= STUDY TEXT =
————

Court Opinion

ID: 8354999
Source: CourtListenerOpinion
Date Created: 2022-10-18 00:04:11.108051+00
Date Added: 2024-06-11T16:45:55.421884
License: Public Domain

Herbert, J.,
concurring. In concurring herein, I wish to make it clear that I do not rely upon the cases of State, ex rel. Newell, v. Brown, Secy. of State, 162 Ohio St., 147, 122 N. E. (2d), 105, and Andrews v. State, ex rel. Henry, 104 Ohio St., 384, 135 N. E., 655, cited in the majority opinion.
Had I been a member of this court at the time of the Newell case I would have concurred, not so much because of the arbitrariness of the one-million-population classification but rather because of the discrimination in favor of judicial candi*457dates in Cuyahoga County resulting from the application of the other provisions of the statute there involved.
In the Andrews case, the court invalidated an act of the General Assembly providing for the appointment of a bonding commissioner in counties having 12 common pleas judges. At that time only Cuyahoga County had that number. Today, Hamilton County could qualify and by next year so could Franklin County. Time, therefore, has removed one of the grounds for invalidating that act passed in 1921.

————

= RECORDS SUPPLIED =
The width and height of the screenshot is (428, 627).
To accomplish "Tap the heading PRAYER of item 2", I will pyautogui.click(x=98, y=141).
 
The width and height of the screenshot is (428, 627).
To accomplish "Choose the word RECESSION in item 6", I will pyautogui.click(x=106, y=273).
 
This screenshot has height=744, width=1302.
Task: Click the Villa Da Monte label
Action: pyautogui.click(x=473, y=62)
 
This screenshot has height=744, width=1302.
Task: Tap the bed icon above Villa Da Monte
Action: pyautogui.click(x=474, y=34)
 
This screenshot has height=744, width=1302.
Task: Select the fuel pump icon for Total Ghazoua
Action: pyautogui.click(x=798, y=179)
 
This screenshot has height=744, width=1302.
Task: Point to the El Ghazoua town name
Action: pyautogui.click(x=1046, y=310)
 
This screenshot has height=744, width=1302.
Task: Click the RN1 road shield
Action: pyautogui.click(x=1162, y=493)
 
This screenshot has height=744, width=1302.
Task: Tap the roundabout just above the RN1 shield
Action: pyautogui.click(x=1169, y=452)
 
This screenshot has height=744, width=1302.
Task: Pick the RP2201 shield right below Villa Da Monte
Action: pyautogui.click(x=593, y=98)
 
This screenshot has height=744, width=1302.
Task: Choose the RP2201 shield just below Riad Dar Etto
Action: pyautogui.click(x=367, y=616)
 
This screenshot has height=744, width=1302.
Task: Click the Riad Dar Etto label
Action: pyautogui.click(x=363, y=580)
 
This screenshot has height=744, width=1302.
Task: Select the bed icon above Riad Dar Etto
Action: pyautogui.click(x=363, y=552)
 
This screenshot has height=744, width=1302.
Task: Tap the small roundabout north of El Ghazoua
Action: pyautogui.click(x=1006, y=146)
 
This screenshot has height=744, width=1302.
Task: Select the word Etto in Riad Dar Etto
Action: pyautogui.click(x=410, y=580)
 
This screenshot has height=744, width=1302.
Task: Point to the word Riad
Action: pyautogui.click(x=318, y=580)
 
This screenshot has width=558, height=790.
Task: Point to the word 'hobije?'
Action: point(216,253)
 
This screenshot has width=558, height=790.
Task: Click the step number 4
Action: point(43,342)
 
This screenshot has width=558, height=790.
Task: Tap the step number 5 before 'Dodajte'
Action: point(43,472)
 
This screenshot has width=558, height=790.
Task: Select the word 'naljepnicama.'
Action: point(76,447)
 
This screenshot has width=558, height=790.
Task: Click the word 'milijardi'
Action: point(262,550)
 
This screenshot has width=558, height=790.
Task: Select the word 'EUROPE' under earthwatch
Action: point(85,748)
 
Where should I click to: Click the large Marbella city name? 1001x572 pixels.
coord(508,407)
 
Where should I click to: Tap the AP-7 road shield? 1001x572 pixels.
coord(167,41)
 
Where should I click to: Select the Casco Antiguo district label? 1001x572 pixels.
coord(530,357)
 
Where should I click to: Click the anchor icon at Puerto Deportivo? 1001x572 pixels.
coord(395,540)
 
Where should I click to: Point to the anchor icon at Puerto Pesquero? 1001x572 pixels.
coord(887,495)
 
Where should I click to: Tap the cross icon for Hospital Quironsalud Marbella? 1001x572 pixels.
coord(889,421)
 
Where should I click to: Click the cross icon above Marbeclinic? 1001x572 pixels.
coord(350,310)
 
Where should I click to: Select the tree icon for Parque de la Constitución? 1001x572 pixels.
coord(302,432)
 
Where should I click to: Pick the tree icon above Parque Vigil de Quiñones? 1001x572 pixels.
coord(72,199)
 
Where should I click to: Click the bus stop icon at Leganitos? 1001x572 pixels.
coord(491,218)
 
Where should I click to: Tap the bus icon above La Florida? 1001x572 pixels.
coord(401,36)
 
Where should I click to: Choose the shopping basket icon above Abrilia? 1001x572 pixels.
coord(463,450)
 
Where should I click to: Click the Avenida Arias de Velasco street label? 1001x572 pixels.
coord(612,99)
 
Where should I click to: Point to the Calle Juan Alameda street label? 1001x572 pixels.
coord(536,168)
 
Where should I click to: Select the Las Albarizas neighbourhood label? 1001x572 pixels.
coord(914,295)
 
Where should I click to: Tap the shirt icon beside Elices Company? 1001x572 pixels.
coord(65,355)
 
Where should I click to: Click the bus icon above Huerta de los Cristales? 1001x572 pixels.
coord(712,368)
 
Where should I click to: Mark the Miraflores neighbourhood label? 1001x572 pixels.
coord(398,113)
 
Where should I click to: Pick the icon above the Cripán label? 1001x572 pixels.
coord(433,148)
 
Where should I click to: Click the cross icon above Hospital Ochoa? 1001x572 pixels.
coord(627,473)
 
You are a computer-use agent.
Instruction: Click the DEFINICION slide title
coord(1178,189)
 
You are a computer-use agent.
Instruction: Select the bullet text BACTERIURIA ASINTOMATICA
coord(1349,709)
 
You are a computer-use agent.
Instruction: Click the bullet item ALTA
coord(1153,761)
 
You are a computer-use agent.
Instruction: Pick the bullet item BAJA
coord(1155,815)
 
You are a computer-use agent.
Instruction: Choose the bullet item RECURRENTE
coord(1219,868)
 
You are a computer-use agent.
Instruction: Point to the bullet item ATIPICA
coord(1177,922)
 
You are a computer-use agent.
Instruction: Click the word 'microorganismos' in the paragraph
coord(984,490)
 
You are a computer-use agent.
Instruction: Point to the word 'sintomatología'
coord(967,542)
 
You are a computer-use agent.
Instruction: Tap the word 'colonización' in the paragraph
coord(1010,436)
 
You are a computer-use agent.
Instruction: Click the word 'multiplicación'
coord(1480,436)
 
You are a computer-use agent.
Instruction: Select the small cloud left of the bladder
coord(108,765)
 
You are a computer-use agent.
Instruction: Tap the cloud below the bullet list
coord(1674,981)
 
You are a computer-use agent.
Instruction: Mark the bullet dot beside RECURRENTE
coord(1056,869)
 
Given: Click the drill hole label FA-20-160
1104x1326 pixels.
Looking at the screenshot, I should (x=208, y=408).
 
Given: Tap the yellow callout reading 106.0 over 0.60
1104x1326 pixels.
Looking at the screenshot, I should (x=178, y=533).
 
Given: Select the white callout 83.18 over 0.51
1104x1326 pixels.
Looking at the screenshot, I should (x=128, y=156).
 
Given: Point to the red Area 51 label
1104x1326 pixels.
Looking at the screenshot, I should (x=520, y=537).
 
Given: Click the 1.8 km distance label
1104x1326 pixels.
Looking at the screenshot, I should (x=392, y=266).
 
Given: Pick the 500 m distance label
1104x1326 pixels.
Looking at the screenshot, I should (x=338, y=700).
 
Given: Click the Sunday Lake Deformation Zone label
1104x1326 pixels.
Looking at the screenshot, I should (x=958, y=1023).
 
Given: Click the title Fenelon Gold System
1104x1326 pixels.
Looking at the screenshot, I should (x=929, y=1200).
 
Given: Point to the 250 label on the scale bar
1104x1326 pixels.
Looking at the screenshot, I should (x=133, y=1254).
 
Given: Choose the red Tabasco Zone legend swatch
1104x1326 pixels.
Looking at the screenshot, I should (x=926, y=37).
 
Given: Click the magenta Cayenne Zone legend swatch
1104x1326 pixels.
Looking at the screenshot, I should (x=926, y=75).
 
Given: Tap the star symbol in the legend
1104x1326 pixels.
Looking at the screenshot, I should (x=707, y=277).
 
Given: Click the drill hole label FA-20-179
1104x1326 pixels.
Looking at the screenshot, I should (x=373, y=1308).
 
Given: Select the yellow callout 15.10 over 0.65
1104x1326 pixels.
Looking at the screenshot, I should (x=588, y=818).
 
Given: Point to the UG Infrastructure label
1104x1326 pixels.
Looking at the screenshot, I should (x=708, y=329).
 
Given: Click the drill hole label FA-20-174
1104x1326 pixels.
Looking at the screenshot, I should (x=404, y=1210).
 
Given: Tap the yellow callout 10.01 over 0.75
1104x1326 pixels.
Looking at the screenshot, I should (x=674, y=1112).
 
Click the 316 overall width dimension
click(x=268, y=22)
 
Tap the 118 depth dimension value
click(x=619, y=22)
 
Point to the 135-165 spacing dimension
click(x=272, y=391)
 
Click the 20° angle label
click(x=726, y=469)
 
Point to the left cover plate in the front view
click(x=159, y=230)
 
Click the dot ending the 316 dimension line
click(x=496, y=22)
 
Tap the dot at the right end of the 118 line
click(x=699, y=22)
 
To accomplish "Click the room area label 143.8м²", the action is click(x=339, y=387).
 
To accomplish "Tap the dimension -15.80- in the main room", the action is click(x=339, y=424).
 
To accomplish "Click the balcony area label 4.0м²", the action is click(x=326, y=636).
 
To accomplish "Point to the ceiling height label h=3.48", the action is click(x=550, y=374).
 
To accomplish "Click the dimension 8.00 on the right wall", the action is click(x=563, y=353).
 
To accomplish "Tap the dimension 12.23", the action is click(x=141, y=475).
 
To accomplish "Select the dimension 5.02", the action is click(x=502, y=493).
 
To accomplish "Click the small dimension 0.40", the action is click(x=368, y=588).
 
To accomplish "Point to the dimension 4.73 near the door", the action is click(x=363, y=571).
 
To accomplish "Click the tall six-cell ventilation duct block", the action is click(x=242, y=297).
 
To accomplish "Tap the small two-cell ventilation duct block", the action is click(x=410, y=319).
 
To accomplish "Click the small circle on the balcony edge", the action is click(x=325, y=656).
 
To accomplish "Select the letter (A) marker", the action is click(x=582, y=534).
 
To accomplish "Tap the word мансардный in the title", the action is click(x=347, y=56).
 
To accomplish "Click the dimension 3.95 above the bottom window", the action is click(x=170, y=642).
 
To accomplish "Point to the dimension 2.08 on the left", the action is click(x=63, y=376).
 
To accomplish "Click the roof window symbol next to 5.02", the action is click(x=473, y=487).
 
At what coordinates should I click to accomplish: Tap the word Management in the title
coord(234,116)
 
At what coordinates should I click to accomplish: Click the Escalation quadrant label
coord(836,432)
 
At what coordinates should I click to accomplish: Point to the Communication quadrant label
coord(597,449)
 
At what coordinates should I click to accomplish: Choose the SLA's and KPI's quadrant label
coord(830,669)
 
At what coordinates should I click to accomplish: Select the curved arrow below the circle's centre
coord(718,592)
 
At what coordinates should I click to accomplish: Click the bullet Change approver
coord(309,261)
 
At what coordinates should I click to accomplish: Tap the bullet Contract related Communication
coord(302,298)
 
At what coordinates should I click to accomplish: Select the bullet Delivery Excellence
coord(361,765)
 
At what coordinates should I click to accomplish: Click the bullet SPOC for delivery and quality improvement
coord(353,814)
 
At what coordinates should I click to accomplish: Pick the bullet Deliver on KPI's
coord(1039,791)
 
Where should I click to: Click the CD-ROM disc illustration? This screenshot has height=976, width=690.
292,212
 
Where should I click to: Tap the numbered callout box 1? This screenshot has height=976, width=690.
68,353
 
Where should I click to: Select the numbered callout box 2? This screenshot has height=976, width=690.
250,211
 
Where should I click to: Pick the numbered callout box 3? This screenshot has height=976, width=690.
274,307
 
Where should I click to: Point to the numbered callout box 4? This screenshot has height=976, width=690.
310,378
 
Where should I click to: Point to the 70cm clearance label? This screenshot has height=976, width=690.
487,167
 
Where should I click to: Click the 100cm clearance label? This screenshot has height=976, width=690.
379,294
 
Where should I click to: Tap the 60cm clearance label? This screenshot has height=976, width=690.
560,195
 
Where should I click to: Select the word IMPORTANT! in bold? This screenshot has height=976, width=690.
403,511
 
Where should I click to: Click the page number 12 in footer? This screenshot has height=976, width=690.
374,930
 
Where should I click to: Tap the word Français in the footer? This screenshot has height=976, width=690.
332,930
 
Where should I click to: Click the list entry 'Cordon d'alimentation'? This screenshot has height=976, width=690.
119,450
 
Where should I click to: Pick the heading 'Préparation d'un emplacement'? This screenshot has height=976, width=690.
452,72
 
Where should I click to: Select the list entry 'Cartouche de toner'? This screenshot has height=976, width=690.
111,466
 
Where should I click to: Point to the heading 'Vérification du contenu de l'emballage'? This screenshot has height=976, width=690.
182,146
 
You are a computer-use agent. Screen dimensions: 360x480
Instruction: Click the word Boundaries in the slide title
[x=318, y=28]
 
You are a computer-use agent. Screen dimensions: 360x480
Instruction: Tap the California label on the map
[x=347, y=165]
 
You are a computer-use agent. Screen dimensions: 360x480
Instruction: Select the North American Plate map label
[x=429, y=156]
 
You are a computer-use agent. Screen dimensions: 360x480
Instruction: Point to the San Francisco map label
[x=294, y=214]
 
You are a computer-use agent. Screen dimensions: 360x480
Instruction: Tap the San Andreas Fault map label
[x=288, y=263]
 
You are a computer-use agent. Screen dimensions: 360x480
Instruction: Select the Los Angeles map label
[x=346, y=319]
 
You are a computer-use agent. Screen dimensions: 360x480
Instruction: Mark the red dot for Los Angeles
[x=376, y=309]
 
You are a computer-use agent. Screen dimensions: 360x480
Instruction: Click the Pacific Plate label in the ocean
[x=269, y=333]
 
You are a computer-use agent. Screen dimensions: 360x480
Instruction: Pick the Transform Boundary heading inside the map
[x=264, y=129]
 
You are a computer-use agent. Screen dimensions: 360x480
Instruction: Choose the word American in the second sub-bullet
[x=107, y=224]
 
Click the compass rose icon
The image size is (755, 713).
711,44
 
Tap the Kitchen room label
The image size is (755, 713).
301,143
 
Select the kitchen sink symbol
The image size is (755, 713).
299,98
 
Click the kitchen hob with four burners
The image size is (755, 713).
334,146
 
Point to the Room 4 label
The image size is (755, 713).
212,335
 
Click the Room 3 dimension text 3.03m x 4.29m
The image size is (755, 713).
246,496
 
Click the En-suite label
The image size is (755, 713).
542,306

————

= TASKS AND EXERCISES =
a - Write out the passage of the concurring opinion from "Had I been a" up to and including "passed in 1921.".
b - According to the concurring opinion, which county could qualify under the 12-judge classification by next year?
c - Summarize the concurring opinion in two sentences.

= WRITTEN ANSWERS =
a -
Had I been a member of this court at the time of the Newell case I would have concurred, not so much because of the arbitrariness of the one-million-population classification but rather because of the discrimination in favor of judicial candi*457dates in Cuyahoga County resulting from the application of the other provisions of the statute there involved.
In the Andrews case, the court invalidated an act of the General Assembly providing for the appointment of a bonding commissioner in counties having 12 common pleas judges. At that time only Cuyahoga County had that number. Today, Hamilton County could qualify and by next year so could Franklin County. Time, therefore, has removed one of the grounds for invalidating that act passed in 1921.

b - Franklin County.

c - Herbert concurs but states that he does not rely on the Newell and Andrews cases cited in the majority opinion. He would have concurred in Newell mainly because the statute discriminated in favor of judicial candidates in Cuyahoga County, and he notes that time has removed one ground for invalidating the 1921 act struck down in Andrews, since Hamilton County could now qualify and Franklin County could by next year.